COMMENTARY
It's a struggle for Tigers, Verlander
DETROIT -- The Tigers have some issues. They are four games under .500, they have a losing record at home, their injury list is thick and the bench is thin.
They don't even want to consider that anything is wrong with Justin Verlander. And he insists there is not.
"Concerned? No, not at all," Verlander said.
Still, Detroit's ace lost a third straight start Sunday for the first time since 2008. He struggled with the strike zone, walking four. He was roughed up, surrendering two home runs and a triple among nine hits. A guy known for pushing the gun towards 100 mph with some regularity never seemed to cut loose.
All in all, it was not pleasant for the Tigers, who dropped a 5-1 decision to the New York Yankees.
The first of these three straight losses was statistically commanding and not even a blip on the radar. But Verlander's last two starts have gone for a combined 12⅓ innings with 19 hits and 10 runs, eight of them earned.
Derek Jeter hit his first pitch of the game for an opposite-field home run. In the third inning, Alex Rodriguez turned on a fastball and hit a laser shot that bounced off the brick "Tiger Legends" wall in deep left field, some 450 feet, leaving a mark between Greenberg and Gehringer. Robinson Cano tripled to the deepest nook of the ballpark in the fifth, driving in one run and scoring himself when the relay throw went into the Detroit dugout.
Verlander did stretch his streak of six-plus innings to 54 straight starts, but barely. After giving up a pair of singles in the seventh, manager Jim Leyland strode to the mound and mercifully ended things after 114 pitches, only 66 of which were strikes.
"I don't ever chalk things up to just being one of those days," said Verlander, who indicated he had a rough day with home plate umpire Hunter Wendelstedt. "A lot of pitches could have gone either way and could have changed some at-bats. I felt uncomfortable because the pitches I constantly practice weren't being called. I felt every pitch I had to throw was a hitable pitch; I had to [pitch to] too much of the plate.
"I don't want that to come across the wrong way. Every umpire's different. Some guys are tighter than others. He was consistent. I guess I didn't adjust very well."
Neither did Detroit's hitters against New York's Phil Hughes, who pounded the zone all day with four-seam fastballs and got away with it for a complete game four-hitter. He made only one really bad pitch, a belt-high curve, to Prince Fielder, who crushed it leading off the fourth for the Tigers' only run.

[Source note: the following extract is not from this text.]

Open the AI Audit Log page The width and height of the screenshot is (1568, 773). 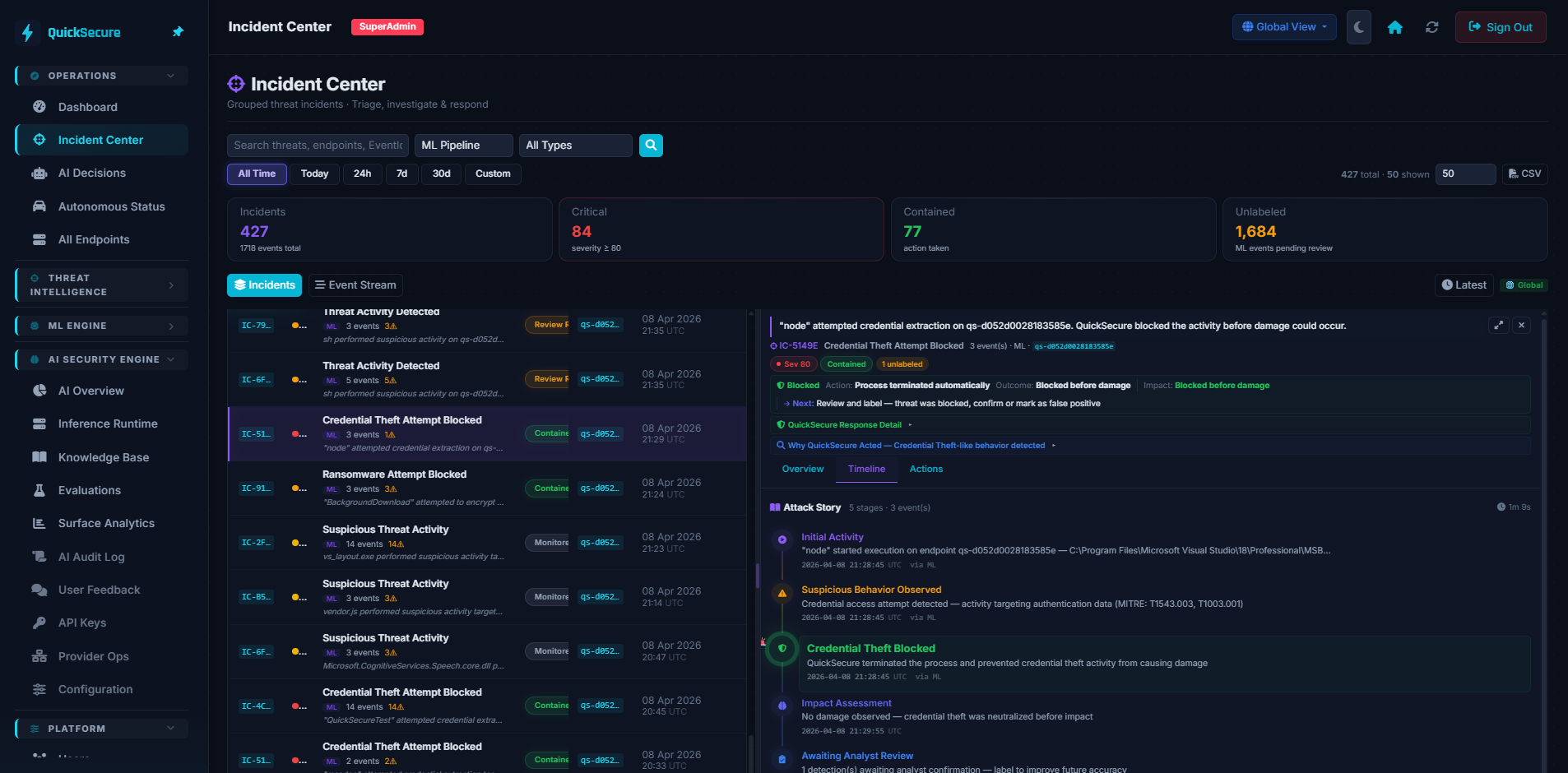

"We made no adjustments," Leyland complained. "It was not a good day of hitting. The wind's blowing 80 miles per hour and the ball's flying out of the park and most of our left-handed hitters are chicken-winging pop-ups to the opposite field."
As for Verlander, Leyland simply said, "He's fine."
Presuming that is the case, it's probably safe to say we all are very, very spoiled.
Verlander was the American League's Cy Young and MVP winner last season, leading the league's pitchers with 24 wins, a 2.40 ERA and 250 strikeouts as the Tigers ran away with the AL Central title.
On Sunday, the 2012 season reached the one-third mark and Detroit is 25-29 and six games out of first.
"Not good at all," was Verlander's analysis of the first 54 games.
Is it fixable?
"Yeah," he said, "of course."
And he'll have to be a big part of that. Of course.